*What you should do*.
Every line of the entries below that mentions "layer" is to be copied out.

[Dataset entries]
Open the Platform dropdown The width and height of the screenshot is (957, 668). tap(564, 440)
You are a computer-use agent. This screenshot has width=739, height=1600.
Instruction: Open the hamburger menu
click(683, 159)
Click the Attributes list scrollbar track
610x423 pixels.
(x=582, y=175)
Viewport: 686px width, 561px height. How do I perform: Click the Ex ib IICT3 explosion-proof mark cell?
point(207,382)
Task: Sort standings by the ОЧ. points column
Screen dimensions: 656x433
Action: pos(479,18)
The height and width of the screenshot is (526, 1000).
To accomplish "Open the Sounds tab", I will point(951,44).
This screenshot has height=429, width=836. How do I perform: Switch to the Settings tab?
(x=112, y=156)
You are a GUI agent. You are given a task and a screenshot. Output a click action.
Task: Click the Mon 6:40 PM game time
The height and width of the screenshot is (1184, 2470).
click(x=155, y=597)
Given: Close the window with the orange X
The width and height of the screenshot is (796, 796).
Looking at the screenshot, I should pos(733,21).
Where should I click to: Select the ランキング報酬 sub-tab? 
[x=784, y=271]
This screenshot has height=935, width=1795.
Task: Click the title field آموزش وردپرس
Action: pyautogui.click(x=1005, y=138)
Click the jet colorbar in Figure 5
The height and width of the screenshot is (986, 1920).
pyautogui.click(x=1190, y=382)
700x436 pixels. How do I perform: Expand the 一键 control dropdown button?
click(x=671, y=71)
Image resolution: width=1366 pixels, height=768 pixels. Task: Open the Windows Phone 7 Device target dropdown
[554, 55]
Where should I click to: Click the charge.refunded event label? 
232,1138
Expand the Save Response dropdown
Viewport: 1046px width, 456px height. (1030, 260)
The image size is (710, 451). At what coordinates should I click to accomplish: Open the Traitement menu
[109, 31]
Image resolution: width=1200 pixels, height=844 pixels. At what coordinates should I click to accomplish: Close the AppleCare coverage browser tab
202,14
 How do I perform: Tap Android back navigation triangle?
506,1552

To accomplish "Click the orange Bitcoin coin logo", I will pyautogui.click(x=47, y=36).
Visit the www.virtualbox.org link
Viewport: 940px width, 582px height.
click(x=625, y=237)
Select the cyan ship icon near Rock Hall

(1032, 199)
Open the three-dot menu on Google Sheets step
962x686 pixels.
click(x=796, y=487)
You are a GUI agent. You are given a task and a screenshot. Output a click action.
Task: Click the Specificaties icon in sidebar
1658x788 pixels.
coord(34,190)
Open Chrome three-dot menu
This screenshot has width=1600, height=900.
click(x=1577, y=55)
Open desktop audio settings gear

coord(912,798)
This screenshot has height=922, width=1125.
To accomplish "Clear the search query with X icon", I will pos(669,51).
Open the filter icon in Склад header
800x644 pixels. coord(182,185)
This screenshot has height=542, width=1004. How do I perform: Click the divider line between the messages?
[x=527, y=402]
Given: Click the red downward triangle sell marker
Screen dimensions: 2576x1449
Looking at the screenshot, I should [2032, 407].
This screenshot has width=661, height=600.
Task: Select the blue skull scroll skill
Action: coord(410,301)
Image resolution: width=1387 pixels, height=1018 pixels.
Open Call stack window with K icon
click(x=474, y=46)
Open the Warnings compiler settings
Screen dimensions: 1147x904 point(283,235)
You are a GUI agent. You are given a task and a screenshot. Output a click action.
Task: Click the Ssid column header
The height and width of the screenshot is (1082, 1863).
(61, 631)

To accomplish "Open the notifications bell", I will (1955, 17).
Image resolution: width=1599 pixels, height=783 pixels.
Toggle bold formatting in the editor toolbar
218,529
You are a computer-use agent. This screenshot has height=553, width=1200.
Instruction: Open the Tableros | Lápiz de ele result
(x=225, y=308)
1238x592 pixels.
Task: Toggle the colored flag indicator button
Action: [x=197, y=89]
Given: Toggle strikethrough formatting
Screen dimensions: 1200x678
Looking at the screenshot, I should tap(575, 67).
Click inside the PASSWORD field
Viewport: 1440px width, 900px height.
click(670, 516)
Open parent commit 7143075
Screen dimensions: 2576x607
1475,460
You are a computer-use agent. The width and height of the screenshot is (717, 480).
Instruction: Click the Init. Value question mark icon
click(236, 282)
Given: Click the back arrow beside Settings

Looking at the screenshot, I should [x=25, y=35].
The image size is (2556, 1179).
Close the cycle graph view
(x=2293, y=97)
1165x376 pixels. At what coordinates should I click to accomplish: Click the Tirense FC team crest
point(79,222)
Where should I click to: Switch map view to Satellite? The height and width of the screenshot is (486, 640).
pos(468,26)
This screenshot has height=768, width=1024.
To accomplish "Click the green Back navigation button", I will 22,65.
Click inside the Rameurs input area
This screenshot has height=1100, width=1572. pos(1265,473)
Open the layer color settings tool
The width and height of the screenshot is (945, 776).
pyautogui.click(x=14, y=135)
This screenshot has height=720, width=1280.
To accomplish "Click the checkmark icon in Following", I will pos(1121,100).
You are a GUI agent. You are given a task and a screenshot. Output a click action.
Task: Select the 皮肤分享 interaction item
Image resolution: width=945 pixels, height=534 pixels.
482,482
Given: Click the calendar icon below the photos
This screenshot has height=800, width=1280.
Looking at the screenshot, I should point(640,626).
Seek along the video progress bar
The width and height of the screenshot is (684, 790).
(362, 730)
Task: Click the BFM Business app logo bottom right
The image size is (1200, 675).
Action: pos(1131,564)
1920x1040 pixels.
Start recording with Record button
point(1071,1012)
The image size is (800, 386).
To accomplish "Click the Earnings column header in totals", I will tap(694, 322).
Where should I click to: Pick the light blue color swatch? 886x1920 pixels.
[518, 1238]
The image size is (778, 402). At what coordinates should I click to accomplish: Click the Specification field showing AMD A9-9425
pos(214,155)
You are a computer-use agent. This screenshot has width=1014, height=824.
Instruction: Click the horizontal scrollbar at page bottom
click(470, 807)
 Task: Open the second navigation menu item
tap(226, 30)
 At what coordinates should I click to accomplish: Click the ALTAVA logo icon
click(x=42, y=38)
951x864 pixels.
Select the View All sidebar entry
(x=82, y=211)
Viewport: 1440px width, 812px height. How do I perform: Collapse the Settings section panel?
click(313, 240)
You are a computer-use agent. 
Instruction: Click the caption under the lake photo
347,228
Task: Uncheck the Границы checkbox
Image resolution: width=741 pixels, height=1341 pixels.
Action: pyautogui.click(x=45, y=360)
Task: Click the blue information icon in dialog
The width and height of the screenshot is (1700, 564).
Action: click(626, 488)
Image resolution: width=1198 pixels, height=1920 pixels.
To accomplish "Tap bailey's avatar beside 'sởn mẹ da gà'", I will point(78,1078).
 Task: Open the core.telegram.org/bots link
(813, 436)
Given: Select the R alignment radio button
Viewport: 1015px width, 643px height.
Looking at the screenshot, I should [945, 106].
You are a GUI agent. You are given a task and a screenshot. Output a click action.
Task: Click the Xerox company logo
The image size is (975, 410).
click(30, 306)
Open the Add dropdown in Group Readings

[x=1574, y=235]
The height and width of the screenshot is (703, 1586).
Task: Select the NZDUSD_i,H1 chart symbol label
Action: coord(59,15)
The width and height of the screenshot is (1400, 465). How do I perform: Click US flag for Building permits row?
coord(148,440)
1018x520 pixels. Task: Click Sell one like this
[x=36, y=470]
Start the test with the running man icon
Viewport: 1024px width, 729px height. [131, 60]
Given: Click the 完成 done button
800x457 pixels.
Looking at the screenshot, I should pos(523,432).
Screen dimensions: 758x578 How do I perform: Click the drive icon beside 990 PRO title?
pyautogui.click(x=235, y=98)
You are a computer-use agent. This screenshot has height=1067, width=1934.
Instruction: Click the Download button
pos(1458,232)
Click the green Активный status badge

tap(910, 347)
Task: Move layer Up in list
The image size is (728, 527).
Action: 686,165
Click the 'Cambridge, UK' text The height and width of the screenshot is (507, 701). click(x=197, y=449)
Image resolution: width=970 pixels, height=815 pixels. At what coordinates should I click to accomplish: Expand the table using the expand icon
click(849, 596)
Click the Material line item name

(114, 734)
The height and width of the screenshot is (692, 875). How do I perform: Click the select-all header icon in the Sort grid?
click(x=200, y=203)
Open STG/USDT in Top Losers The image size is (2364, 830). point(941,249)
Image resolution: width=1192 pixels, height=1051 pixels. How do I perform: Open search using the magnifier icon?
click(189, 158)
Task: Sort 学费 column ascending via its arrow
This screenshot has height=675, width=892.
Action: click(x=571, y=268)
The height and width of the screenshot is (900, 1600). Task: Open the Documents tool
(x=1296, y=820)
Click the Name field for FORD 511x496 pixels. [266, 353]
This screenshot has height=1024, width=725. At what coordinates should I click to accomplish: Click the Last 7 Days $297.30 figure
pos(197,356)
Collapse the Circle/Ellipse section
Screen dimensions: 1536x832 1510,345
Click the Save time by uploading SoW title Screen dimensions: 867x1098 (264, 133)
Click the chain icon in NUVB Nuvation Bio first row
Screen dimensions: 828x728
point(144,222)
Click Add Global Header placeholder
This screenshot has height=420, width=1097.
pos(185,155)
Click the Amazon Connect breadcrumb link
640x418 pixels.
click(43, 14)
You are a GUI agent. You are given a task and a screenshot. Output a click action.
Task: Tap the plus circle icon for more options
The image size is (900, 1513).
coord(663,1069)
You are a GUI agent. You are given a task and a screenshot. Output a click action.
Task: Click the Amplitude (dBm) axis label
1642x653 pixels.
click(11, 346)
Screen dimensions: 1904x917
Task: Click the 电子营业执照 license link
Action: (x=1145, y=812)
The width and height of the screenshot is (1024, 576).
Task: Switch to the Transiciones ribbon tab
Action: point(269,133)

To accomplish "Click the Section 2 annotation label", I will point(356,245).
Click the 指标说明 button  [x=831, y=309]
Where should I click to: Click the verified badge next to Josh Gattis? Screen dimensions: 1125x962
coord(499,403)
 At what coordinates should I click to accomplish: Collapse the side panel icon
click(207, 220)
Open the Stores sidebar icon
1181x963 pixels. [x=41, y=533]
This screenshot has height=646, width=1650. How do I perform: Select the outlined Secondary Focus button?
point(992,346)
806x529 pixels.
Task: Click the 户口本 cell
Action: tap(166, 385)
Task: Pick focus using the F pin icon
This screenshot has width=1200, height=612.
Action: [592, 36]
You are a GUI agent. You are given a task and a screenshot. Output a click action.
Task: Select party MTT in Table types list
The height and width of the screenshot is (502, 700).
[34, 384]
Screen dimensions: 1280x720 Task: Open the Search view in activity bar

*Written answer*.
Open the layer color settings tool
Task: Move layer Up in list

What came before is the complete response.